A couple of things to note about fasting:
I. IT’S EXPECTED AND ASSUMED THAT WE WILL.
"When you fast, do not look somber as the hypocrites do, for they disfigure their faces to show men they are fasting. I tell you the truth, they have received their reward in full. But when you fast, put oil on your head and wash your face, so that it will not be obvious to men that you are fasting, but only to your Father, who is unseen; and your Father, who sees what is done in secret, will reward you.” (Matthew 6:16-18)
“Then John's disciples came and asked him, "How is it that we and the Pharisees fast, but your disciples do not fast?" Jesus answered, "How can the guests of the bridegroom mourn while he is with them? The time will come when the bridegroom will be taken from them; then they will fast.” (Matthew 9:14-15)
What is also noteworthy is that Jesus gives no direction regarding how long or how often one should fast. In other words, there is no legalistic right and wrong to the practice instead that it is something that should be done in addition to other disciplines like prayer, worship, giving and so on.
II. IT IS PURPOSEFUL.
There are many purposes for fasting that I will get to; however, one purpose for fasting is not that it will earn God’s favour or somehow spiritually force God’s hand. Fasting, in and of itself, is the reward, in that it emphasizes and focuses on one’s time with the heavenly Father; in other words, God Himself is the reward. Fasting is an act whereby the Christian says in a very practical and real way, “God, you are more important to me than anything else and I want you to know that I hunger for you more than I hunger for food.” Fasting highlights how physically dependent we are and how our spiritual hunger for Jesus pales in comparison.

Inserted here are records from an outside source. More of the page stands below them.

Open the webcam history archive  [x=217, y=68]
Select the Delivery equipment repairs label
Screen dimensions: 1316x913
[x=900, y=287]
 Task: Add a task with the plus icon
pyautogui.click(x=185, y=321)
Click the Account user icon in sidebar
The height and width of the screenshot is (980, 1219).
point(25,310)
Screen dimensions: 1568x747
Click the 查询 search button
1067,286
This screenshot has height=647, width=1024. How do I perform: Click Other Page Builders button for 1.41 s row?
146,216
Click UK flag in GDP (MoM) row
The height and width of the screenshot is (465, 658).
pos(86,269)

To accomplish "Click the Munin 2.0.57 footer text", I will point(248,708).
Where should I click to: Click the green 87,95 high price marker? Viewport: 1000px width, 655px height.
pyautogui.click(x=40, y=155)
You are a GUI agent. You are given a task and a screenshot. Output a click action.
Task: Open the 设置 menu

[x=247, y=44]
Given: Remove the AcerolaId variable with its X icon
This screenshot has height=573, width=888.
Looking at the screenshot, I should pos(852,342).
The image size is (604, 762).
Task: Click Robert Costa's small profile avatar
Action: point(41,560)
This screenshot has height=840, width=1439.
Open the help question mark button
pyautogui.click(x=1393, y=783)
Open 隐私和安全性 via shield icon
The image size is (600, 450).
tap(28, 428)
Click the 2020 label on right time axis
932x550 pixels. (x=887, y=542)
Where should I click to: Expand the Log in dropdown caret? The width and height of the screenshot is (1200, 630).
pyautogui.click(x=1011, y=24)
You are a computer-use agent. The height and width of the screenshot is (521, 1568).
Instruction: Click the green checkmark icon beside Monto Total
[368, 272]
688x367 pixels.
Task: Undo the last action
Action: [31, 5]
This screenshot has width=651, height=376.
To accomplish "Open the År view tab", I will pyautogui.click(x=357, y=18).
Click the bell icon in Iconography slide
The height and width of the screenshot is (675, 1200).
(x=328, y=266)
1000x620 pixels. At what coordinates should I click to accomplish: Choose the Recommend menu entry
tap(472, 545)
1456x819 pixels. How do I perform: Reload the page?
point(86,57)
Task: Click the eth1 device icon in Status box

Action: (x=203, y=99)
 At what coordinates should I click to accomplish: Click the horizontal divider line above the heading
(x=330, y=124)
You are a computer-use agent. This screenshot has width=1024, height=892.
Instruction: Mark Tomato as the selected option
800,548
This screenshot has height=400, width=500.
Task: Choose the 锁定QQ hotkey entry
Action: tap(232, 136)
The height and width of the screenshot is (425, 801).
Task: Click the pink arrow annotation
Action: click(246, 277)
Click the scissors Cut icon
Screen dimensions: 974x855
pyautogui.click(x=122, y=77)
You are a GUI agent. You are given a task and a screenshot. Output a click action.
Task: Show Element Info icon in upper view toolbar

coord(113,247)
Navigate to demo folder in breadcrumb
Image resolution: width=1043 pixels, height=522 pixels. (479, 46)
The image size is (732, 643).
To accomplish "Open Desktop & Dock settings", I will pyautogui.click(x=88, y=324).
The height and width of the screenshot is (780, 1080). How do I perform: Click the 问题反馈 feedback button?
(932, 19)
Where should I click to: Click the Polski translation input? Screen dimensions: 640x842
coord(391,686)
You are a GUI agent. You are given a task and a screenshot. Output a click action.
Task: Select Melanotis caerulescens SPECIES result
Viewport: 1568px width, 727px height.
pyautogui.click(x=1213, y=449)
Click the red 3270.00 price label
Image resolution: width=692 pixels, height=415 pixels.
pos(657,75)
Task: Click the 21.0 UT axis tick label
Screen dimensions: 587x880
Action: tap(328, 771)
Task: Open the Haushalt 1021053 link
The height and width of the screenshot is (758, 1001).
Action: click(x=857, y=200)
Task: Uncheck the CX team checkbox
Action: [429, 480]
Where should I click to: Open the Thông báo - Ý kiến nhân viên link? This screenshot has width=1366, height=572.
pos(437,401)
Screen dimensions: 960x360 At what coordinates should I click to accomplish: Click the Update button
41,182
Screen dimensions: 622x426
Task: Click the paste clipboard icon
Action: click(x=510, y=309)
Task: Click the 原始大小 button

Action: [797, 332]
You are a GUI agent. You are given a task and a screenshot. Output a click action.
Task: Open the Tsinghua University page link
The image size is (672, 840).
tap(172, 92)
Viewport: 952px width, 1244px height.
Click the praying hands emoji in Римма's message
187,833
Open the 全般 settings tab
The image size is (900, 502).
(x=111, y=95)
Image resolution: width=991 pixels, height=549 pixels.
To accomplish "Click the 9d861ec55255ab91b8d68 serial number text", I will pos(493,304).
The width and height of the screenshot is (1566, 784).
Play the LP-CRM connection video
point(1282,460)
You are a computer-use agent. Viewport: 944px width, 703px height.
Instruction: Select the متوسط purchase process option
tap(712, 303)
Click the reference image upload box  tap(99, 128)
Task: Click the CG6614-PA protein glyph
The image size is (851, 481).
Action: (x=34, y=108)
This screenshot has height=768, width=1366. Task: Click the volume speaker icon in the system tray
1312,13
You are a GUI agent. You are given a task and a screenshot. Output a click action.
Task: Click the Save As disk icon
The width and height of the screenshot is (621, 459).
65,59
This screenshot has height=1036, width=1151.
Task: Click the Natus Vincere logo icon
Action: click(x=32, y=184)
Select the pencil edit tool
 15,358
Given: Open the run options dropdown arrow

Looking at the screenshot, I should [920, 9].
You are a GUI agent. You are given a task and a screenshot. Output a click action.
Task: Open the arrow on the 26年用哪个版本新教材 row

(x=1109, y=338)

The Scriptures highlight some of the following purposes for fasting:
a. Strengthen prayer.
“So we fasted and petitioned our God about this, and he answered our prayer.” (Ezra 8:23)
“While they were worshiping the Lord and fasting, the Holy Spirit said, "Set apart for me Barnabas and Saul for the work to which I have called them." So after they had fasted and prayed, they placed their hands on them and sent them off.” (Acts 13:2-3)
b. Seek God’s guidance.
“Then the Israelites, all the people, went up to Bethel, and there they sat weeping before the LORD. They fasted that day until evening and presented burnt offerings and fellowship offering to the LORD. And the Israelites inquired of the LORD. (In those days the ark of the covenant of God was there, with Phinehas son of Eleazar, the son of Aaron, ministering before it.) They asked, "Shall we go up again to battle with Benjamin our brother, or not?" The LORD responded, "Go, for tomorrow I will give them into your hands." (Judges 20:26-28)
“Alarmed, Jehoshaphat resolved to inquire of the LORD, and he proclaimed a fast for all Judah. The people of Judah came together to seek help from the LORD; indeed, they came from every town in Judah to seek him.” (II Chronicles 20:3-4)
“Paul and Barnabas appointed elders for them in each church and, with prayer and fasting, committed them to the Lord, in whom they had put their trust.” (Acts 14:23)
c. Express grief.
Grief and mourning over loss and death. And grief and mourning over sin – ours and others'.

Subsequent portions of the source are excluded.